First he became Madea, the gun-touting granny ready to even any score. Then he became the “Atlanta Angel,” paying for the groceries of seniors at 70 supermarkets during the Covid crisis.
Tyler Perry — the flamboyant actor, writer, producer who’s earned hundreds of millions in Hollywood –has footed the bill during senior shopping hour at 44 Kroger stores in Atlanta and 28 Winn-Dixie stores in Louisiana, as reported by Huffington Post.
The elderly got receipts signed by the “Atlanta Angel.”
Because Covid panic-buying has left senior citizens trampled, jostled, sidelined and shortage-stuck, some national chains are offering special hours exclusively for the elderly. Perry, who was born and raised in Louisiana but now lives in Atlanta, took advantage to underwrite their grocery bills.
Senior citizens also are more vulnerable to the lung-impacting virus.
“We would like to join our customers in thanking Mr. Perry for his kindness and generosity during this unprecedented pandemic,” says Felix Turner, Kroger’s Atlanta manager of corporate affairs. “Our customers were filled with joy and gratitude.”
Perry became a Christian out of a childhood of abuse. He was physically and sexually abused inside and outside his home many times, according to BeliefNet.
“I remember (my dad) cornering me in a room and hitting me with this vacuum cleaner cord. He would just not stop,” Perry says. “There are all these welts on me, the flesh that’s coming from my bone, and I had to wait for him to go to sleep. When he fell asleep, I ran to my aunt’s house, and she was mortified when she saw it.”
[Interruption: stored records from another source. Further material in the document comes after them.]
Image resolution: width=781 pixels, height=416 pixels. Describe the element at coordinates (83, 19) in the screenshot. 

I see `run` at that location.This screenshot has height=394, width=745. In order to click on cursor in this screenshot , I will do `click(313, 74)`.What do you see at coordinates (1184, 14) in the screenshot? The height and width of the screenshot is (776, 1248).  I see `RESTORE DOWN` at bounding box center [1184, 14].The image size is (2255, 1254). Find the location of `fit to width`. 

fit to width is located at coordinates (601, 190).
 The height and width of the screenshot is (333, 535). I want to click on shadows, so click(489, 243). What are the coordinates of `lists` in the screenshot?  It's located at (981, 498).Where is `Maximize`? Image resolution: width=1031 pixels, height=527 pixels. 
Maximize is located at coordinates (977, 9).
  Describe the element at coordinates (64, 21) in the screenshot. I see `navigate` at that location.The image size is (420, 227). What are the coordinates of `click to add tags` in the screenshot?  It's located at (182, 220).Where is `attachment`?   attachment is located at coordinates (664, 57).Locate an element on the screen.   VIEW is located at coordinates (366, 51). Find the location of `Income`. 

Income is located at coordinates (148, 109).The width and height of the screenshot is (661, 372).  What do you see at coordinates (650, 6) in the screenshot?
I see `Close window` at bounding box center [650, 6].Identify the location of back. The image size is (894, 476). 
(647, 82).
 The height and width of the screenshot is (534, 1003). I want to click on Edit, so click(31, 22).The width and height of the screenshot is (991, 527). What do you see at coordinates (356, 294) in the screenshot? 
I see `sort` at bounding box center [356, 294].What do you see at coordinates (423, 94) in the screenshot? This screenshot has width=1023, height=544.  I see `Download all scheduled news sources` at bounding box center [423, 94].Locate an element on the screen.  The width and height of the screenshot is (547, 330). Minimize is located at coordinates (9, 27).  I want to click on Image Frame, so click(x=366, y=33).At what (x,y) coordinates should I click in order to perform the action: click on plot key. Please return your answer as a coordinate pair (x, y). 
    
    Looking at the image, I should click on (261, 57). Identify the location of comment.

Another time when he couldn’t get the bolts off the car tire because they were rusted, his father beat him severely.
“All I remember is him tackling me, and I remember holding onto a chain-link fence so tight, my hands are bloody and he’s hitting me.”
While his Dad was vicious, his mother was a shining light.
“My mother was truly my saving grace, because she would take me to church with her,” he says. “I would see my mother smiling in the choir, and I wanted to know this God that made her so happy. If I had not had that faith in my life, I don’t know where I’d be right now.”
When he decided to put his faith in God, he also needed to learn to forgive.
“I am a Christian, I am a believer, and I know had I not been a person of faith, I couldn’t be here in this place, and I wouldn’t be walking the path I’m on now,” Perry says. “And I think the greater good of the path I’m on now is to teach people to learn to forgive and move on, in a way that’s done through the healing power of humor.”
He wanted to break into Hollywood and from 1992 to 1998 he tried to stage a show entitled “I Know I’ve Been Changed.” But the morality play about forgiveness in dysfunctional families flopped continuously until it was re-shaped in Atlanta and had a successful run that ignited his career.
His big breakthrough came with “Diary of a Mad Black Woman,” which saw the creation of the salty Madea personality played by Perry himself. Madea is the gun-brandishing elderly lady who takes justice into her own mean hands. She’s not a Christian character but is a vehicle of humor to introduce Christian themes.
Madea, who has reappeared in movie after movie, is something of an alter-ego for Perry because she doesn’t forgive: “Well when you gettin’ got and somebody done got you and you go get them, when you get ’em, everybody’s gon’ get got,” she told Dr. Phil.
“The heart of who I am as a person and as a man is forgiveness,” he says. “I forgave my father for a lot of things that were done when I was child.
“If you don’t truly forgive, you hold yourself back. You know the Bible says you need to forgive so that the Father can forgive you, which is totally what I believe.
“Now we have a very good relationship because I know I’ve forgiven him. I can sit in the room with him and talk and laugh and have a good time because there is nothing there. There is nothing I’m harboring. The reason I was able to do that was I realized the effect that it had on me.”
Perry has a son (out of wedlock) who helps him complete the cycle of forgiveness, he says. Born in 2014, Aman was unplanned. Because of the failings of his own father, Perry feared becoming a dad.
“I didn’t think I was going to have any kid. All of my fears are based around my son,” Perry says in Light Workers. “I want to be there to protect him in every move, in every turn.”
Wealthy Gorilla website estimates Perry’s worth at $600 million. He gives generously back to the community. He pays for poor children to go to Disney World and summer swim camps. His latest charity rampage included a $500 tip for every laid-off server at Houston’s restaurant in Atlanta, a tab that came to $21,000.
Perry has not said a word about his splurge on the seniors at groceries stores other than to call himself the “Atlanta Angel.”
Michael Ashcraft teaches journalism at the Lighthouse Christian Academy in Santa Monica.